Geometry 1

Timex Computer Corporation

Date: 1983

Type: Cassette

Platform(s): TS 1000

This collection contains four geometry programs: a polygon area calculator, an angle unit converter, a triangle solver, and a 3D vector analyzer. The polygon area calculator implements the shoelace formula, storing vertices in arrays of size N+1 so the closing segment wraps back to the first vertex without a conditional. The angle converter handles full degree/minute/second decomposition in both directions.
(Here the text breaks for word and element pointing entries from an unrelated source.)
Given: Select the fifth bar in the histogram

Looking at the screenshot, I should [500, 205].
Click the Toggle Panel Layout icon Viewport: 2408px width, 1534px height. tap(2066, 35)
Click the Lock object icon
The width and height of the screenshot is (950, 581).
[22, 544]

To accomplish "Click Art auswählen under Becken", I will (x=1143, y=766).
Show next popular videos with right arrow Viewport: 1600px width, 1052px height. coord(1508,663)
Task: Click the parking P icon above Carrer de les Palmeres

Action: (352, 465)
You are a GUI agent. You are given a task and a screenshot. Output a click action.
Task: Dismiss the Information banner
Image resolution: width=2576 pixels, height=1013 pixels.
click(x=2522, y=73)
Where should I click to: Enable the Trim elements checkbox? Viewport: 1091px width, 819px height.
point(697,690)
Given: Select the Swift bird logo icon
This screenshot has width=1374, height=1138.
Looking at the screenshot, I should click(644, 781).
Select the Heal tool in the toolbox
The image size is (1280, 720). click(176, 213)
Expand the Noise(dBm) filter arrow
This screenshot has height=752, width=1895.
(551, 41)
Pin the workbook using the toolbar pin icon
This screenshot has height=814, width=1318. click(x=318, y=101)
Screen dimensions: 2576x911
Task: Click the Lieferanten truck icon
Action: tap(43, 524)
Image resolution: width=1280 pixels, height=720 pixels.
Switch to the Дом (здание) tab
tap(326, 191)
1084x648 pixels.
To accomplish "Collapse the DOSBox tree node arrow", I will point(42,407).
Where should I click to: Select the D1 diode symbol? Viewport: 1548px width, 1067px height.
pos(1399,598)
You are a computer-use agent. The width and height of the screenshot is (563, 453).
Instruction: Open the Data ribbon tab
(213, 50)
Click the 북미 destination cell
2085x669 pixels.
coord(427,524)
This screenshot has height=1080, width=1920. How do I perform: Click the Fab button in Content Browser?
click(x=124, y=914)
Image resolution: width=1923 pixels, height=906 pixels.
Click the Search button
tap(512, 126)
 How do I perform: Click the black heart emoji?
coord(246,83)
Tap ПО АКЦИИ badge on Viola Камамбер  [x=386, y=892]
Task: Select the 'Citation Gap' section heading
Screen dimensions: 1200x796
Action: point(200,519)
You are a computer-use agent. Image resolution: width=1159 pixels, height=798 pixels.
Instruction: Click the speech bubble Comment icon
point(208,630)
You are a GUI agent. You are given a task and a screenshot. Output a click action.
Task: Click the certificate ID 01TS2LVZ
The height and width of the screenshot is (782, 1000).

The triangle solver uses a computed GOTO (GO TO 200*B) to dispatch five triangle-type cases (AAS, ASA, SAS, SSA, SSS), applying the law of sines and law of cosines as appropriate, and includes an SSA ambiguous-case check at line 870. The vector analyzer computes magnitudes, direction cosines, and the angle between two 3D vectors, with clamping guards (lines 265–266 and 505–510) to prevent domain errors in ACS due to floating-point rounding.

Program Analysis

Program Structure

The listing contains four independent programs, each terminated by a SAVE/RUN pair. They share no variables and are meant to be loaded individually:

AREA – Polygon area via the shoelace formula (lines 10–240)
DEGREES – Radians ↔ degrees/minutes/seconds converter (lines 5–430)
PARTS – Triangle solver for five case types (lines 10–2030)
VECTOR – 3D vector analysis (lines 10–550)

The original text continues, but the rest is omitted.